Why Older People Need to Be Vigilant About the Amount of Water They Drink
Older people get dehydrated more easily than younger people, so it’s common for an older person to experience a subtle level of dehydration without even being aware of it.
Here are some of the reasons an older person might be at risk of dehydration:
- Your kidneys don’t work as strongly as before, so the urine they create isn’t as concentrated. So to eliminate the same amount of waste product, you have to excrete extra water with it.
- Lots of medications alter your metabolism and contribute to dehydration. If you take diuretics for your blood pressure, the problem becomes that much worse.
- An older person might be less aware of the feeling of thirst, or might lack the ease of mobility to walk to the kitchen to pour a glass of water.
- If incontinence is an issue, then you might minimize your risk of leakage by limiting the amount you drink.
Some of the physical symptoms of subtle dehydration are:
- Dry mouth, little tearing or sweating
- Dry skin
- General lack of energy
- Rapid heart beat (that’s because if your fluids are low, your blood volume will be low too, so you’ll have to cycle your blood through your body more rapidly to compensate.)
- Muscle weakness, fatigue
Feeling confused or forgetful?
The aging brain needs all the help it can get to stay sharp.
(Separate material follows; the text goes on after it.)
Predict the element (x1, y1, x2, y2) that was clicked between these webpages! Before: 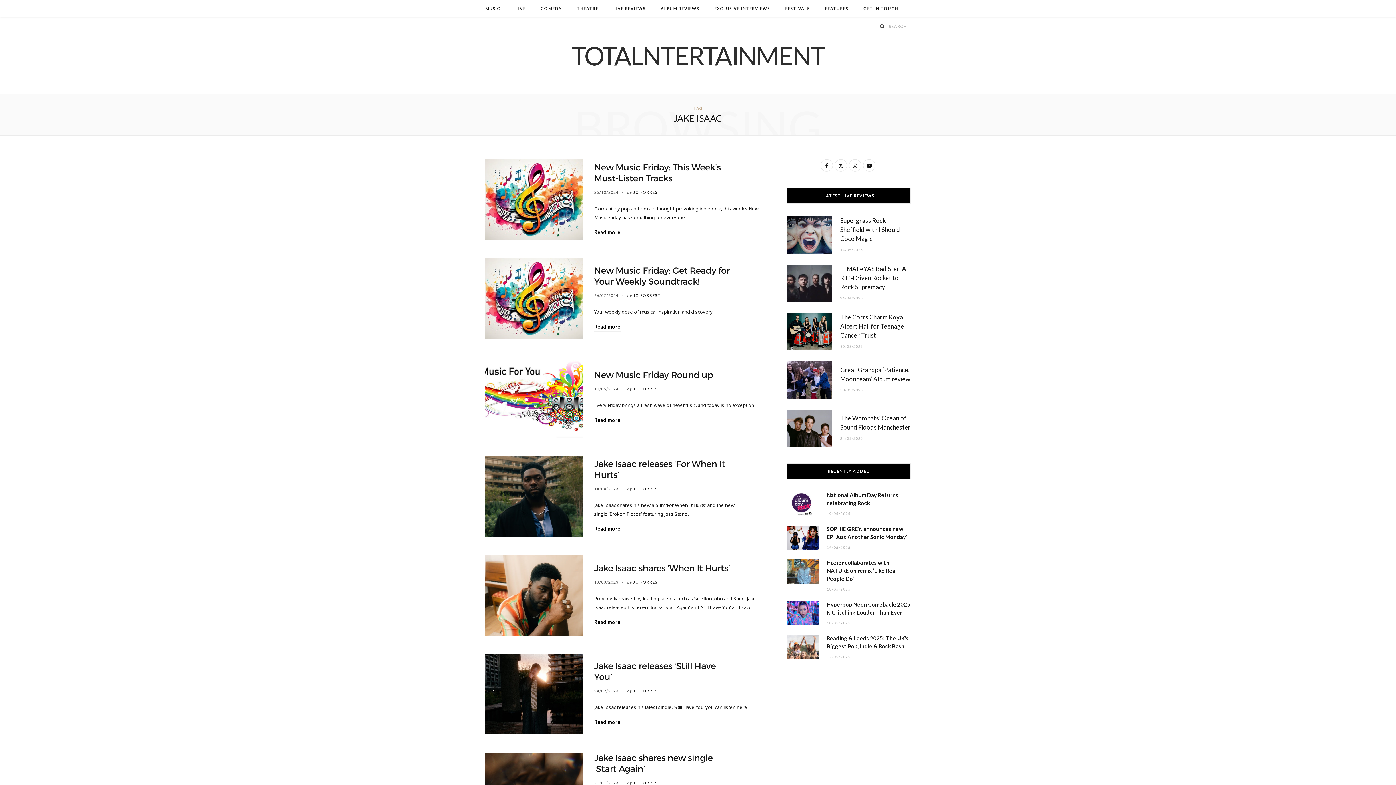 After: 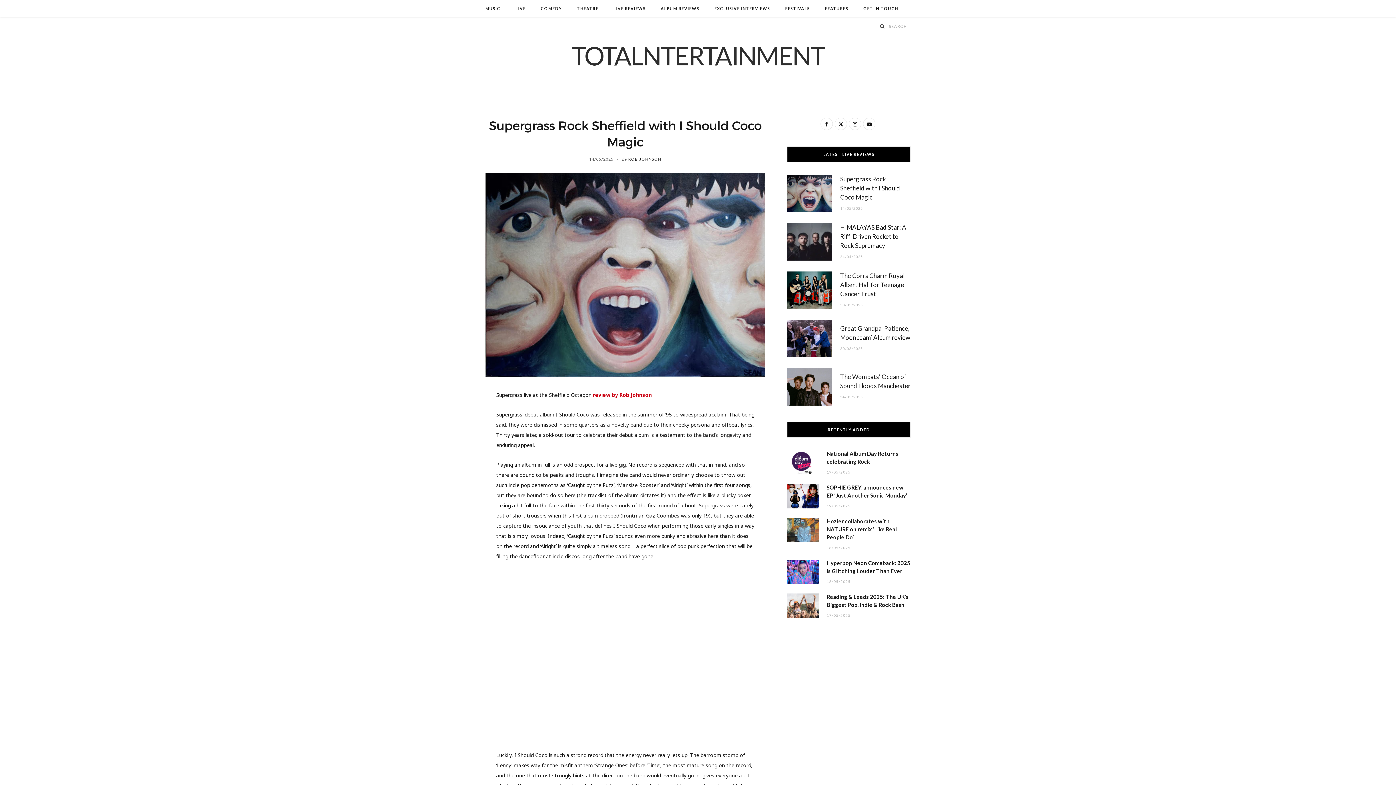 Action: bbox: (787, 216, 832, 253)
If you’re dehydrated, you’re making it that much harder for your brain cells to get the nourishment they need. The side-effects can include forgetfulness, light-headedness, confusion, or even disorientation.
It’s easy to see how these symptoms can get misdiagnosed in an older person.
- Drink more, of course.
- All sources of fluid count. That means fruits, vegetables, and soups all help.
- Tune in to your body and your body’s needs. Sometimes there’s a simple way to address your problems.